I wrote a post with my general thoughts after reading The Life-Changing Magic of Tidying Up, the wildly popular book by Marie Kondo, and you can find it here. In that post I got into the more philosophical aspects of the book and how I saw it intersecting with my Christian worldview.
However in this post, I just want to quickly lay out the four pieces of practical advice from the book that I found most helpful. If you haven’t read the book, I should say that the base advice is purge purge purge, so read these tips in light of that foundational principle.
- Organizing solutions are just a band-aid.
A lot of us think that cleaning means buying a bunch of nifty storage solutions and neatly placing all our stuff inside. But the book opened my eyes to the reality that you’ve accomplished nothing by doing that because the same junk is just now in a pretty box instead of a pile. Plus, you will continue filling those boxes as you buy more stuff, and soon you have yet another junk box to deal with.

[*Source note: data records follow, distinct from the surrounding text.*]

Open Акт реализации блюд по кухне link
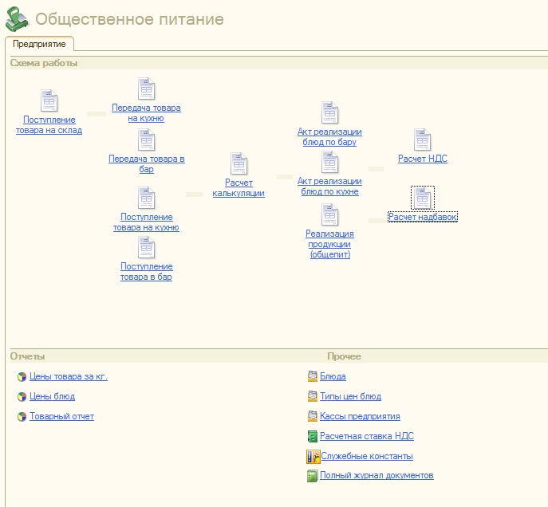The height and width of the screenshot is (507, 548). tap(329, 187)
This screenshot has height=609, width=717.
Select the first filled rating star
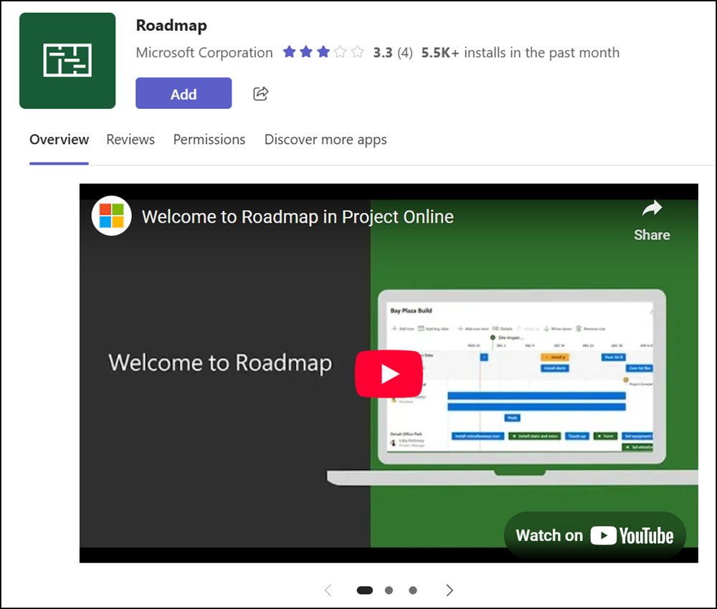[291, 52]
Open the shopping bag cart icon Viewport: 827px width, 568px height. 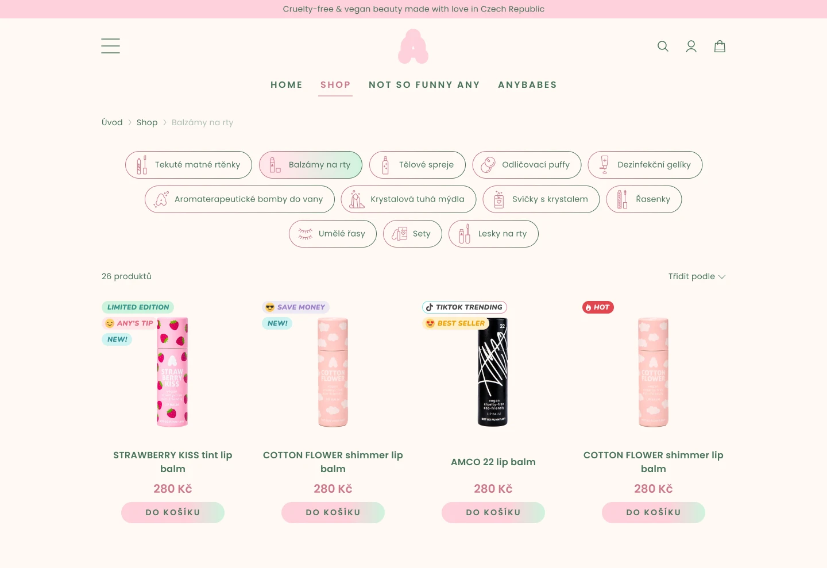click(x=720, y=47)
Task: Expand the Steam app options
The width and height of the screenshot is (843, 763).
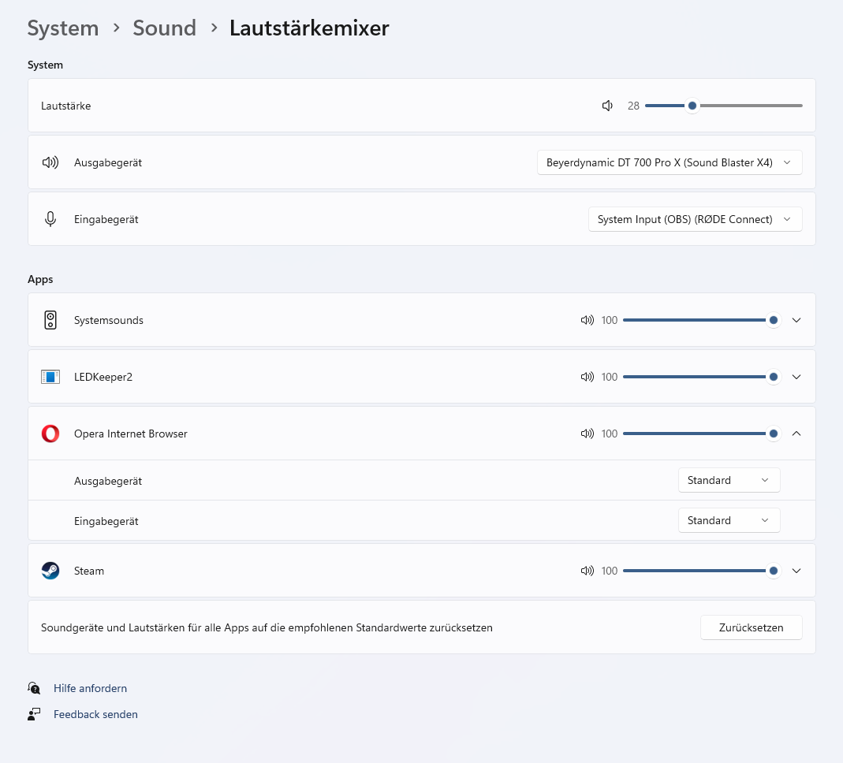Action: coord(796,571)
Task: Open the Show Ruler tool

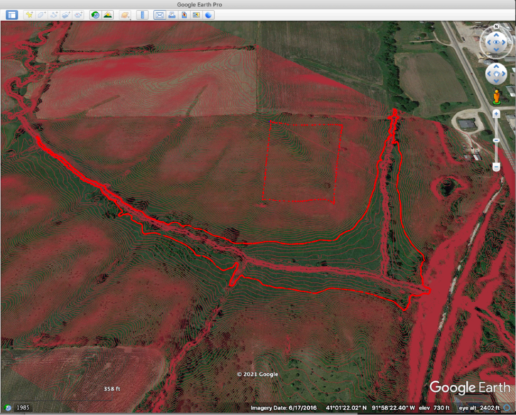Action: click(x=142, y=15)
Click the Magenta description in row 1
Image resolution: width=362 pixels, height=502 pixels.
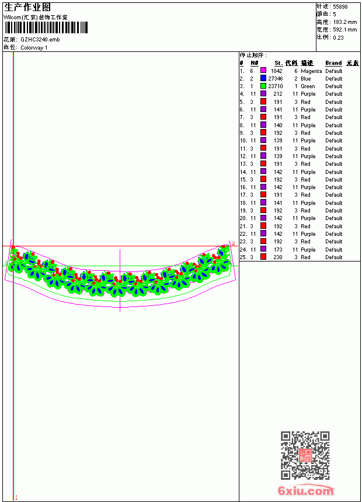click(x=311, y=71)
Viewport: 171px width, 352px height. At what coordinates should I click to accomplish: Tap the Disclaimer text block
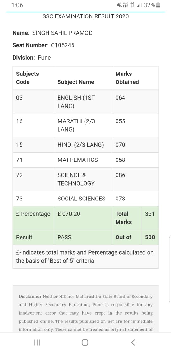click(86, 313)
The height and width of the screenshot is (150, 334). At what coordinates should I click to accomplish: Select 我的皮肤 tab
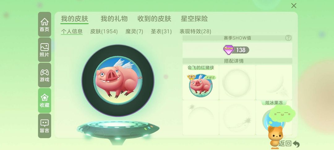click(x=75, y=19)

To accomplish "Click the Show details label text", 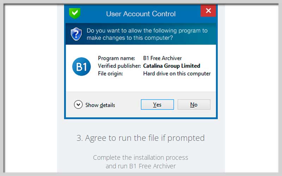I will coord(100,105).
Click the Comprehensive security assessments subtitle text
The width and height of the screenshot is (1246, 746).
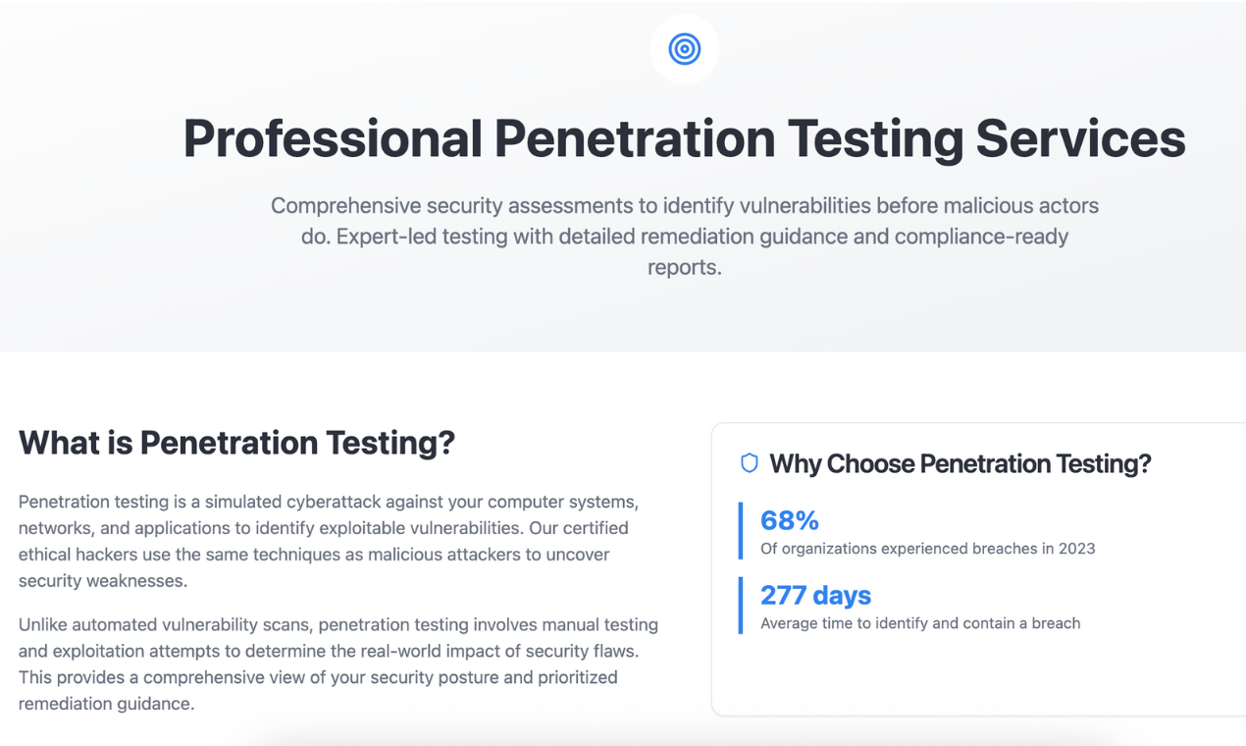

So don’t put your hope, effort, or money into storage solutions to declutter. You have plenty of storage already, you just need to get rid of the excess and use it effectively.
2. Declutter/purge by category.
I think this is probably one of the most popular pieces of advice, and for good reason. Ms. Kondo argues that most of us have similar items spread throughout the house in various rooms. So if we were to just clean room by room, we miss the unnecessary duplication of our stuff all across the house. Her advice is to gather up EVERYTHING in a particular category and lay it out on the floor in front of you. This way, you not only see where you have multiples that you don’t need, but you also get a sense of just how much stuff you really have. (Wow, I have enough pens to last five lifetimes and half of them don’t even work!) The other benefit is that once you’ve weeded through everything in that category, paring it down to things you actually need and use and love, you can see where your true purchasing needs are. We often buy stuff without checking if we already have it, and this helps us to save money and create less waste since we have a better handle on what we own.
3. Ask hard questions of your stuff.
Part of the reason we can’t get rid of stuff is because there’s some vague sense of need or nostalgia connected to it. But when we sit down with each of our possessions and start asking hard questions, it quickly becomes apparent that we only truly like or need a fraction of what we have. Take clothes, for example. Us women tend to have, shall we say, an insane collection of clothes. But if we were to hold each shirt, each pair of pants, etc. and ask: Do I really love wearing this? Do I actually look good in this? Does it actually fit me correctly? Do I really need five blue 3/4 sleeve sweaters? We would find that most of the time, the answer is no. So why are we keeping it??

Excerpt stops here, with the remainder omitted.